はじめに
AWSのNoSQLデータベースであるAmazon DynamoDBは、サーバーレスでスケーラブルなため、多くのシステムで利用されています。
しかし、デフォルト設定のまま利用すると、
- 想定外の料金が発生する
- データを誤って削除してしまう
- パフォーマンスが低下する
といったトラブルにつながる可能性があります。
この記事では、DynamoDBを利用する際、最初に設定しておきたいポイントを紹介します。

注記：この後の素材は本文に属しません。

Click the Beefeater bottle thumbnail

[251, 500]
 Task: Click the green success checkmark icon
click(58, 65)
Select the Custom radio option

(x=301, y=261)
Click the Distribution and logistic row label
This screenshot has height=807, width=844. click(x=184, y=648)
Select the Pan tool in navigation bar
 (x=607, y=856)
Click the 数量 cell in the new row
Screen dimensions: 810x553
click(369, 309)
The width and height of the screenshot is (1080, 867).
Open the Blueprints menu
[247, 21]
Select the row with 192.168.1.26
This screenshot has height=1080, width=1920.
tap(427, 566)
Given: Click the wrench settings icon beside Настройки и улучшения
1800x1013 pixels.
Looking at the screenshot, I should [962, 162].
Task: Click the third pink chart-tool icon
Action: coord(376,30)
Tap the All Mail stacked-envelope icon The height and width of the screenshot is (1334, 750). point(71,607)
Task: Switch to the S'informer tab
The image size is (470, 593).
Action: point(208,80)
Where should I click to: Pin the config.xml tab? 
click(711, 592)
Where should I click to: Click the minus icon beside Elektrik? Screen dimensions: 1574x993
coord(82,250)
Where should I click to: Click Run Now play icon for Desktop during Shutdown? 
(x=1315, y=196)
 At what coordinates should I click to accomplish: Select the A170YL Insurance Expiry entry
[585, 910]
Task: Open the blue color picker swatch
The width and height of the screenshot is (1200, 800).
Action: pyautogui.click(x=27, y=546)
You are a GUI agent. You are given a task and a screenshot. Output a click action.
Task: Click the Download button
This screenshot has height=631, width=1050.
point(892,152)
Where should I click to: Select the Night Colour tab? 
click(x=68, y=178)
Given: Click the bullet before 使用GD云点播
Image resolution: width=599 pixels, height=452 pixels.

1. ポイントインタイムリカバリ(PITR)を有効にする【最重要】
最初に設定したいのが
Point-in-Time Recovery(PITR)
です。
PITRとは?
35日以内であれば、
好きな時点までテーブルを復元できる機能
です。
例えば、
- DELETEを誤って実行した
- バグでデータを書き換えた
- アプリケーションの不具合で大量更新された
といった場合でも復元できます。
イメージ
10:00 正常
11:00 誤削除
12:00 気付く
↓
10:59時点へ復元
本番環境では必ず有効化しておくことをおすすめします。
2. Auto Scaling(またはオンデマンド)を設定する
DynamoDBでは読み込み・書き込み性能を設定できます。
現在は大きく2つの課金方式があります。
オンデマンド
アクセス量に応じて自動でスケールします。
おすすめ
- 開発環境
- 利用量が読めないサービス
- 小規模システム
プロビジョンド + Auto Scaling
あらかじめ性能を決め、
アクセス量に応じて自動でスケールします。
おすすめ
- 本番環境
- アクセス数がある程度予測できるシステム
3. TTL(Time To Live)を設定する
TTLを設定すると、
不要になったデータを自動削除できます。
例えば、
- セッション情報
- キャッシュ
- 一時データ
- ログ
などに利用されます。
イメージ
保存
│
▼
24時間経過
│
▼
自動削除
不要データを残さないことで、
ストレージ料金の削減にもつながります。
4. CloudWatchで監視する
DynamoDBはCloudWatchと連携しています。
最低限確認したいメトリクスは、
- Read Throttle Events
- Write Throttle Events
- Consumed Read Capacity
- Consumed Write Capacity
- System Errors
です。
特に
Throttle(スロットリング)
が発生していないかは定期的に確認しましょう。
5. バックアップを設定する
PITRとは別に、
定期バックアップもおすすめです。
バックアップを取得しておくと、
- 検証環境へコピー
- 長期保存
- 災害対策
などにも利用できます。
PITRだけでは対応できないケースもあるため、
重要なテーブルではバックアップも設定しましょう。
余裕があれば設定したい項目
DynamoDB Streams
データ変更を検知できます。
Lambdaと組み合わせることで、
- メール送信
- ログ保存
- 他システム連携
などが実現できます。
暗号化(Encryption)
DynamoDBでは保存データを暗号化できます。
通常はAWSマネージドキーで十分ですが、
より厳格なセキュリティが必要な場合は
AWS KMSのカスタマー管理キー(CMK)を利用します。
IAMポリシー
IAMユーザーやIAMロールには
必要最低限の権限だけ付与しましょう。
例えば、
- 読み取り専用
- 更新可能
- 管理者
など役割ごとに権限を分けることで、
誤操作や情報漏えいのリスクを減らせます。
本番環境で最低限設定したい項目
チェックリストとしてまとめると、
| 設定 | おすすめ |
|---|---|
| PITR | ⭐⭐⭐⭐⭐ |
| Auto Scaling または オンデマンド | ⭐⭐⭐⭐⭐ |
| TTL | ⭐⭐⭐⭐☆ |
| CloudWatch監視 | ⭐⭐⭐⭐☆ |
| バックアップ | ⭐⭐⭐⭐☆ |
| DynamoDB Streams | ⭐⭐⭐☆☆ |
| IAM最小権限 | ⭐⭐⭐⭐⭐ |
| 暗号化 | ⭐⭐⭐⭐☆ |
まとめ
DynamoDBはサーバーレスで運用しやすいサービスですが、
本番環境では事前の設定が非常に重要です。
最低限、次の5つは設定しておくことをおすすめします。
- ✅ Point-in-Time Recovery(PITR)
- ✅ Auto Scaling または オンデマンド
- ✅ TTL
- ✅ CloudWatchによる監視
- ✅ バックアップ
これらを設定することで、
- データ損失の防止
- コスト最適化
- 安定したパフォーマンス
- 運用負荷の軽減
につながります。
DynamoDBを安心して運用するためにも、テーブル作成後はまずこれらの設定を確認しておきましょう。